Observation data (J2000 epoch)
- Constellation: Ursa Major
- Right ascension: 09^{h} 19^{m} 18.60430^{s}
- Declination: +69° 12′ 11.6429″
- Heliocentric radial velocity: 627.3±13.2 km/s
- Distance: 24.17 ± 0.46 Mly (7.41 ± 0.14 Mpc)
- Apparent magnitude (V): 11.79
- Apparent magnitude (B): 12.92
- Absolute magnitude (B): −18.84

Characteristics
- Type: SB(r)0^{+}
- Mass/Light ratio: 50 M_{☉}/L_{☉}
- Size: 5.5 kpc
- Apparent size (V): 2′.530 × 1′.518 (NIR)
- Notable features: Barred lenticular; LINER

Other designations
- PGC 26341, UGC 4914

= NGC 2787 =

Galaxy in the constellation Ursa Major

NGC 2787 is a barred lenticular galaxy approximately 24 million light-years away in the northern constellation of Ursa Major. It was discovered on December 3, 1788 by German-born astronomer William Herschel. J. L. E. Dreyer described it as, "bright, pretty large, a little extended 90°, much brighter middle, mottled but not resolved, very small (faint) star involved to the southeast". The visible galaxy has an angular size of 2.5 × 1.5 arcminutes or 3.24 × 1.81 arcminutes and an apparent visual magnitude of 11.8.

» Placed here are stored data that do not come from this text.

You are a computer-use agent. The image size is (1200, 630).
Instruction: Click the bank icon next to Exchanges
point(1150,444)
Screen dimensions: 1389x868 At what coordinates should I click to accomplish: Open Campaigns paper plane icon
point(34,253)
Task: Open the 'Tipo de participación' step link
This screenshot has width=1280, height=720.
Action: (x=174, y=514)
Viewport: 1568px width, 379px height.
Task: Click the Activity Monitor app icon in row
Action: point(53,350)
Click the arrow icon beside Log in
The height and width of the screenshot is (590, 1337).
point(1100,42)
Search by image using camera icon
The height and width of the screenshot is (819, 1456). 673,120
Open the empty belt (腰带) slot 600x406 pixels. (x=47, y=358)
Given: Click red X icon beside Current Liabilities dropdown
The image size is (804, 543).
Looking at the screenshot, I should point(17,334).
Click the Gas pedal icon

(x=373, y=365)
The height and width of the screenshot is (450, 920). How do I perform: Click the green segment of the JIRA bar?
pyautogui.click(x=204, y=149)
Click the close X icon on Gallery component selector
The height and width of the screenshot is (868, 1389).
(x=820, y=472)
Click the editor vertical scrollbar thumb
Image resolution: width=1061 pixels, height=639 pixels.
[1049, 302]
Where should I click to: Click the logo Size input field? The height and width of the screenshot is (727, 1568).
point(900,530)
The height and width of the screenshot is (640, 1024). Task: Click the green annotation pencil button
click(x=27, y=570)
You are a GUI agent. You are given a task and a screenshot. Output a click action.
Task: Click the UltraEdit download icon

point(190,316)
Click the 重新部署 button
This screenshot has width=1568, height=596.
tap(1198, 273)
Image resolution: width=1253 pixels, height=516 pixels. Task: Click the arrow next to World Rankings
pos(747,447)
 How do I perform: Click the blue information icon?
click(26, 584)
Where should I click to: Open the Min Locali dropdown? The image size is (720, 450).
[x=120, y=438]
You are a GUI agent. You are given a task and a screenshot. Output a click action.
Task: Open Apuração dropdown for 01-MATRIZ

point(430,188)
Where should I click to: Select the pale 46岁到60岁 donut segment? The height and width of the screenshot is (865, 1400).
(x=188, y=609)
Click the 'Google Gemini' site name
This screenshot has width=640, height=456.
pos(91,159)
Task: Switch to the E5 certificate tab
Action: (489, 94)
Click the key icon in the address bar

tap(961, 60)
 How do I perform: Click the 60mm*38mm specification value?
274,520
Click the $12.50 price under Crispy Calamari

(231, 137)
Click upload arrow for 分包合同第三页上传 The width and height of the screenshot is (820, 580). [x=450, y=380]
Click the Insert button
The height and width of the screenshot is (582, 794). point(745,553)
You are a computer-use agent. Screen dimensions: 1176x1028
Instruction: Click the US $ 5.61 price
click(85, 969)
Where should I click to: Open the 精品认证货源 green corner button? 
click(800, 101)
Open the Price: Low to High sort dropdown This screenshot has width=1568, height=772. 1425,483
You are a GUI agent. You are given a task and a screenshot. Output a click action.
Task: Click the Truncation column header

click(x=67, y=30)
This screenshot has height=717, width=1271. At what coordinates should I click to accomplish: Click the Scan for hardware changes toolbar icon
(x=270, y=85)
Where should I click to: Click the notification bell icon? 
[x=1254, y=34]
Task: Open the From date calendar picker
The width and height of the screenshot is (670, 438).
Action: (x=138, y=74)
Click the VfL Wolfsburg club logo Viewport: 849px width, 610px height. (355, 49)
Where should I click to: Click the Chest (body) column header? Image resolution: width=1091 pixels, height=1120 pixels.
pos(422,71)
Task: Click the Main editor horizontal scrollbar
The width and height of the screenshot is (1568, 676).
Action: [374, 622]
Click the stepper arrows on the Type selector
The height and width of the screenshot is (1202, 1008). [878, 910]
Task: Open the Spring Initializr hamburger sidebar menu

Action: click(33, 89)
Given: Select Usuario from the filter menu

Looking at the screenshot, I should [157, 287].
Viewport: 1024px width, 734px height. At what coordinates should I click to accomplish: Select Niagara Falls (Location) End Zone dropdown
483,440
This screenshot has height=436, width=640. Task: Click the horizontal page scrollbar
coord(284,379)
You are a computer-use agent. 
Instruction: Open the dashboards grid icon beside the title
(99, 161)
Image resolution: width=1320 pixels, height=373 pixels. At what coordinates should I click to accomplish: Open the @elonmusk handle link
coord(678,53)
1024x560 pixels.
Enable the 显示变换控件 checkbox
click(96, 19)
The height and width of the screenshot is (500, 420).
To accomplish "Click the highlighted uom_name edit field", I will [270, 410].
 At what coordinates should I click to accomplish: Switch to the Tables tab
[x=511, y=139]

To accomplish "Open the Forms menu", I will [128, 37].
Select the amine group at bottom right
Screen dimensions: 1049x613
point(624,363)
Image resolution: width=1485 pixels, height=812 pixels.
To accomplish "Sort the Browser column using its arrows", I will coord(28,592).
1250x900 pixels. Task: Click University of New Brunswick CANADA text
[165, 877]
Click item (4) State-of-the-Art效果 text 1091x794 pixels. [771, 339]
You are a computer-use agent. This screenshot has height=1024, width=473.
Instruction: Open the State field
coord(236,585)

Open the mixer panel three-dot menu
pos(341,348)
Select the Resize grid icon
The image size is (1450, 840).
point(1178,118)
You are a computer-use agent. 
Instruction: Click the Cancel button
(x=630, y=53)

This galaxy is small and isolated with a morphological classification of SB(r)0^{+}, which indicates a barred spiral (SB) with a ring around the bar (r). Being a lenticular galaxy, it has the large halo of an elliptical galaxy. The disk is inclined at an angle of 58±3 ° to the line of sight from the Earth, with the major axis aligned along a position angle of 110±3 °. The galaxy has an unusually high mass-to-light ratio, much greater than for a typical spiral galaxy. The distribution of the galaxy's neutral hydrogen forms a clumpy ring with a radius of 10.3 kpc, double that of the visible galaxy, with a mass of 5.5×10^8 solar mass. This ring appears misaligned with the central disk.

NGC 2787 contains a low-ionization nuclear emission-line region (LINER) at its core, which is a type of region that is characterized by its spectral line emission from weakly ionized atoms. LINERs are very common within lenticular galaxies, with approximately one-fifth of nearby lenticular galaxies containing LINERs. The supermassive black hole at the center has a mass of 4.1e7±0.4 solar mass. The central region of the galaxy contains dust rings that are tilted with respect to the disk, which may be the result of an encounter with another galaxy.

NGC 2787 is part of the Ursa Major Cloud, which is part of the Virgo Supercluster.